The task
Render the items from the line with "This screenshot has width=932, height=550." to the line with "Set agent access" as a Markdown table with the columns Row and Line, skipping any blank lines.

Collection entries

○ ○ ○ ○

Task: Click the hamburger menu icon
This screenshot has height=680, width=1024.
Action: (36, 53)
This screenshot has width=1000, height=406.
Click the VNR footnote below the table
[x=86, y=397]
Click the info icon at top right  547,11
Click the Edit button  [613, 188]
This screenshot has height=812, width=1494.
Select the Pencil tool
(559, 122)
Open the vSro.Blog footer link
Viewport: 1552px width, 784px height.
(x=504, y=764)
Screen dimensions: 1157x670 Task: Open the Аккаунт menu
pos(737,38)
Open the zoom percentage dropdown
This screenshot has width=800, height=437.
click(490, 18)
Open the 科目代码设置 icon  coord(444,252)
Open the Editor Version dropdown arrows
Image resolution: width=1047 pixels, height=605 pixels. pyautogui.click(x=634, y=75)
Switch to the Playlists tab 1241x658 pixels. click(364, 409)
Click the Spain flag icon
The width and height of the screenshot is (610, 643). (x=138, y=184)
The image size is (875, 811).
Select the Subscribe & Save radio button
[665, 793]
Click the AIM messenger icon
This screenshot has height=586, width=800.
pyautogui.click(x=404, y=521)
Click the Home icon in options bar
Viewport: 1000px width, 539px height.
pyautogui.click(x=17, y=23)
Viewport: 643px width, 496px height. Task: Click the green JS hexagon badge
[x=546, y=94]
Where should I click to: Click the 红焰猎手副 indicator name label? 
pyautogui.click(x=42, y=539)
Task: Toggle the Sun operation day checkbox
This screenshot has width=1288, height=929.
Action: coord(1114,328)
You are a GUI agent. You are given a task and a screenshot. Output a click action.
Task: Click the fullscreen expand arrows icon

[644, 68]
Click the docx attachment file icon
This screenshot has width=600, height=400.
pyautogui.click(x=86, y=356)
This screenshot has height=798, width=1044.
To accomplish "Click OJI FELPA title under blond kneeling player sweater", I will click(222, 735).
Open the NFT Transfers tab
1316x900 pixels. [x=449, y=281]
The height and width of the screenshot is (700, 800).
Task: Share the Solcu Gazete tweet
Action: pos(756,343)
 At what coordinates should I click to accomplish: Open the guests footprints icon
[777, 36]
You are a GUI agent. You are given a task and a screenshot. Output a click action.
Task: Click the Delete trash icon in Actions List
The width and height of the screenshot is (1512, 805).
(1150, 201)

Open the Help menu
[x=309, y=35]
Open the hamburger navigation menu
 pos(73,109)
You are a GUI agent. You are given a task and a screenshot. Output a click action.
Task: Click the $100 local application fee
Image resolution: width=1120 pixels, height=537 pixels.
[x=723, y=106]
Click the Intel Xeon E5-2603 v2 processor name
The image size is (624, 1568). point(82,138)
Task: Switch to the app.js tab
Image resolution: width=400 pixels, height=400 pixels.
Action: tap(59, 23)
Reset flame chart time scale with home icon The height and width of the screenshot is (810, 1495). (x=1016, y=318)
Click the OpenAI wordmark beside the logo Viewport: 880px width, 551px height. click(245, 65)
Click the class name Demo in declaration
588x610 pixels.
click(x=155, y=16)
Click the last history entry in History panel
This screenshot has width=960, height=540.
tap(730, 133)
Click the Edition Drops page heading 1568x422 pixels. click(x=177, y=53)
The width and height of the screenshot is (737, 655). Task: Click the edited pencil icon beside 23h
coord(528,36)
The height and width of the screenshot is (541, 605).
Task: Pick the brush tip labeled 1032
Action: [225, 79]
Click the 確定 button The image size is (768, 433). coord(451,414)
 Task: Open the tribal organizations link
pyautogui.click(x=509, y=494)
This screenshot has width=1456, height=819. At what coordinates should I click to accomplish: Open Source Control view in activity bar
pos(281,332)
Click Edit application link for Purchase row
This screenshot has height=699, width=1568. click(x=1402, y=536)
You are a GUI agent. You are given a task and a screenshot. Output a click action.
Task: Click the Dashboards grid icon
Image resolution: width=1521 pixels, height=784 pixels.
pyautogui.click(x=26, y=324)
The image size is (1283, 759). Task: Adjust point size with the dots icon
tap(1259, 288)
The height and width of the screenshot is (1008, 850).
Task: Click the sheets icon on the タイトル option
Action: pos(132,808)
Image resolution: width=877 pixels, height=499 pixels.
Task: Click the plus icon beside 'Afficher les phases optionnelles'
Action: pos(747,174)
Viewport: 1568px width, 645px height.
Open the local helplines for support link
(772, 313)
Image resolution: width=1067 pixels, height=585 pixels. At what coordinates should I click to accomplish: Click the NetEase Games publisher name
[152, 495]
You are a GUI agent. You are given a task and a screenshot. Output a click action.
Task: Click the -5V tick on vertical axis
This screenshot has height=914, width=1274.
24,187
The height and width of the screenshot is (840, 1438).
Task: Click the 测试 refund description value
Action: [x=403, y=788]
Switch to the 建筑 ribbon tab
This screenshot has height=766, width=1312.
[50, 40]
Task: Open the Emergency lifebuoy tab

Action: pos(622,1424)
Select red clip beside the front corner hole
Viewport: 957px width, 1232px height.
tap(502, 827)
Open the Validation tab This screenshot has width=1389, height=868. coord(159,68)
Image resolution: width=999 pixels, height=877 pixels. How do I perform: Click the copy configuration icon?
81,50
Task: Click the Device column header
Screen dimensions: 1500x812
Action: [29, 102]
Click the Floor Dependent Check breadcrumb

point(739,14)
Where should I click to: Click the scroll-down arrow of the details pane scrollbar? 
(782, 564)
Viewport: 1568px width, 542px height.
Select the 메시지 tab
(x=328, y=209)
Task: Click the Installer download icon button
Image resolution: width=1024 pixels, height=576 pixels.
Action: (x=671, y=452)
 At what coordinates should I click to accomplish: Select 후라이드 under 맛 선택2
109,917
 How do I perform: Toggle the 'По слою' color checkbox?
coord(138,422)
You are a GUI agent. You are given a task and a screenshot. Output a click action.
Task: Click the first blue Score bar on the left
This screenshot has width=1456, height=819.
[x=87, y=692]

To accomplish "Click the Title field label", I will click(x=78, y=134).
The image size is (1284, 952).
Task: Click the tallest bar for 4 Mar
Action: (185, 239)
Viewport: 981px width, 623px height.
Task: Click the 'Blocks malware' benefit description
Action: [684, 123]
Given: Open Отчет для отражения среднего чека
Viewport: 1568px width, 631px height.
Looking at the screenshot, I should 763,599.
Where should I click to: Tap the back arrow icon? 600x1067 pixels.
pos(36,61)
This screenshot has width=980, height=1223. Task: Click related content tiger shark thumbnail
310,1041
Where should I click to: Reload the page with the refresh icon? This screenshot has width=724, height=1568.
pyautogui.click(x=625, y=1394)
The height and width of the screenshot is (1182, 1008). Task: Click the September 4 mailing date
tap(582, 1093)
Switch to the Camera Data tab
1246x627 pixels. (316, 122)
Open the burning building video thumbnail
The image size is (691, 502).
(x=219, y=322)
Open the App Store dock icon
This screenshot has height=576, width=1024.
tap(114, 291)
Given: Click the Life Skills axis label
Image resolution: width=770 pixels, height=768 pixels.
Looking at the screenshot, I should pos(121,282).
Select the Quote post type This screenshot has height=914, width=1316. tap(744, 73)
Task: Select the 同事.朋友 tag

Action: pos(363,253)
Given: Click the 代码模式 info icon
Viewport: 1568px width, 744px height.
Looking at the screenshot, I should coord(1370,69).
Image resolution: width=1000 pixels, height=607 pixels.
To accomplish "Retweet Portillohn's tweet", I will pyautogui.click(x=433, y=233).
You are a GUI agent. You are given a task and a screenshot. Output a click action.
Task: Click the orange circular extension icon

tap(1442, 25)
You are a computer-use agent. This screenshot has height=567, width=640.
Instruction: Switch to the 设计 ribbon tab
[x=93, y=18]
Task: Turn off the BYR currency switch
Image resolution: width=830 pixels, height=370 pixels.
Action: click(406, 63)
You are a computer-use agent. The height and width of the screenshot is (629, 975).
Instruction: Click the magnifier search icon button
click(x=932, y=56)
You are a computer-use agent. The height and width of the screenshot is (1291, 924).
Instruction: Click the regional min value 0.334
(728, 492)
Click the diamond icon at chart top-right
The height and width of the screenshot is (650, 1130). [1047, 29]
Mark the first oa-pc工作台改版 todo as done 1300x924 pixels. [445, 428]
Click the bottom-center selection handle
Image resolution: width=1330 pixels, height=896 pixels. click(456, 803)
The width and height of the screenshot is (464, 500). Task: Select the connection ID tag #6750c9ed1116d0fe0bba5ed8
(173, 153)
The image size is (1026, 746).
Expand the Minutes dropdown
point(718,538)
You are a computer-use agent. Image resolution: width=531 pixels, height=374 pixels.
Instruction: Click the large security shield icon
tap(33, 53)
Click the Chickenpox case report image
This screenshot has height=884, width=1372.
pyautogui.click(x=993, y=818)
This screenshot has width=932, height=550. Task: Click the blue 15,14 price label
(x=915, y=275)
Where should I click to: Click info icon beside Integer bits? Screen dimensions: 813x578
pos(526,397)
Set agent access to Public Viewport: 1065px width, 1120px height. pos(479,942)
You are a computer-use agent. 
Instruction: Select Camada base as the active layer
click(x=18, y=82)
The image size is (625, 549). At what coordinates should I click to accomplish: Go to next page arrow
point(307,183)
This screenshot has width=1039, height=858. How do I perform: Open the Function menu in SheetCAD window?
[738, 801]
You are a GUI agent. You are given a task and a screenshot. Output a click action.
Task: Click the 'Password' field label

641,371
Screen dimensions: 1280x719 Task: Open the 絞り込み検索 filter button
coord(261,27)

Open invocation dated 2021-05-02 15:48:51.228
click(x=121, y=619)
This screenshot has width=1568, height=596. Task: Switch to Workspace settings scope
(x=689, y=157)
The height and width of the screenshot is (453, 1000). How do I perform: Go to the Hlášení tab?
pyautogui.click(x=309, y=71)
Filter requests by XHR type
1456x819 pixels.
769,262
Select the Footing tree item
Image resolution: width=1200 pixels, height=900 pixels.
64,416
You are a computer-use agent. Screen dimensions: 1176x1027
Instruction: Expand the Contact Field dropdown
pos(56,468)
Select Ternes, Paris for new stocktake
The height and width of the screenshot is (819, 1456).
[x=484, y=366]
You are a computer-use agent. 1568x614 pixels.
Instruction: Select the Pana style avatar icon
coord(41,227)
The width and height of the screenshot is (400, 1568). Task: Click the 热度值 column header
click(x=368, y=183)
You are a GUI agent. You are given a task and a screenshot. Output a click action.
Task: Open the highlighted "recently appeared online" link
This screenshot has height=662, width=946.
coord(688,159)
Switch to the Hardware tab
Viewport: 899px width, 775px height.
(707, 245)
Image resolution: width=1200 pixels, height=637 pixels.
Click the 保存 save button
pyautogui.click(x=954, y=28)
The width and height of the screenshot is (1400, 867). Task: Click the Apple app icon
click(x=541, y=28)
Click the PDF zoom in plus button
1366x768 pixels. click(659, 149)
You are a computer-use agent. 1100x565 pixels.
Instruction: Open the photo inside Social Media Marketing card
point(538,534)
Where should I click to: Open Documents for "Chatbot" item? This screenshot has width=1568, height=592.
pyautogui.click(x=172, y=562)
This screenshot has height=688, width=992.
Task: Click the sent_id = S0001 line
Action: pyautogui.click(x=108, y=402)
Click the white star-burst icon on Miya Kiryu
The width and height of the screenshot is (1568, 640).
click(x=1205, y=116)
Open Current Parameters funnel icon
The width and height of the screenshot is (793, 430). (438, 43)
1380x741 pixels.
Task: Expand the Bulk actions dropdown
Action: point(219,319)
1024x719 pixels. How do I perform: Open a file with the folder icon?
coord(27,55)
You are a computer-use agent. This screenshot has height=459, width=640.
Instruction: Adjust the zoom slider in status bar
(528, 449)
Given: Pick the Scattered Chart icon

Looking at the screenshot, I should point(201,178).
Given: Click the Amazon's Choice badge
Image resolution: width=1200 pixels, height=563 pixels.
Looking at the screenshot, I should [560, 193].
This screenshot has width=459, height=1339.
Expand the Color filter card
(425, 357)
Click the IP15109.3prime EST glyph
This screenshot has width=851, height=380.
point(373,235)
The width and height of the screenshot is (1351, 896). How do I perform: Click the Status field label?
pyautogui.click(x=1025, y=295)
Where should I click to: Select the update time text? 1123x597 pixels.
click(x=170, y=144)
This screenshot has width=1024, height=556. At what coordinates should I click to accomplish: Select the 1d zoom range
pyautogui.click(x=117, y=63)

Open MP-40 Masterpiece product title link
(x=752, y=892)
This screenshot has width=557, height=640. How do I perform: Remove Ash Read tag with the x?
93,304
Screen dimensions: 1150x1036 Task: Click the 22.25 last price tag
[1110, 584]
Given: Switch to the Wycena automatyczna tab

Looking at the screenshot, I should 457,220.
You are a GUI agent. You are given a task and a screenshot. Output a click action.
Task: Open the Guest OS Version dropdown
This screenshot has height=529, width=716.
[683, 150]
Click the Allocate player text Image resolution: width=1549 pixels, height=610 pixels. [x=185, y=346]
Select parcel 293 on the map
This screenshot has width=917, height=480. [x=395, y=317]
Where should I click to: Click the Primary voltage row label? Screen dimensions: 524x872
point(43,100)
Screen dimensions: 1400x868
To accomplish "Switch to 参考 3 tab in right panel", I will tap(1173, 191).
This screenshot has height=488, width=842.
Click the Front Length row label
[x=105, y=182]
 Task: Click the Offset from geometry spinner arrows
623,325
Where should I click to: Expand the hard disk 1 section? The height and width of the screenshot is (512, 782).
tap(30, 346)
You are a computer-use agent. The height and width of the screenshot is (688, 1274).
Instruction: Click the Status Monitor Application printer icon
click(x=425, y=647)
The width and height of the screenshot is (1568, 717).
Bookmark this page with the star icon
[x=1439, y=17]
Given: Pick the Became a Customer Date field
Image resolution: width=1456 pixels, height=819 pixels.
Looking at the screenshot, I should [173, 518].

○ ○ ○ ○

Solution
| Row | Line |
|---|---|
| 1 | This screenshot has width=932, height=550. Task: Click the blue 15,14 price label |
| 2 | (x=915, y=275) |
| 3 | Where should I click to: Click info icon beside Integer bits? Screen dimensions: 813x578 |
| 4 | pos(526,397) |
| 5 | Set agent access to Public Viewport: 1065px width, 1120px height. pos(479,942) |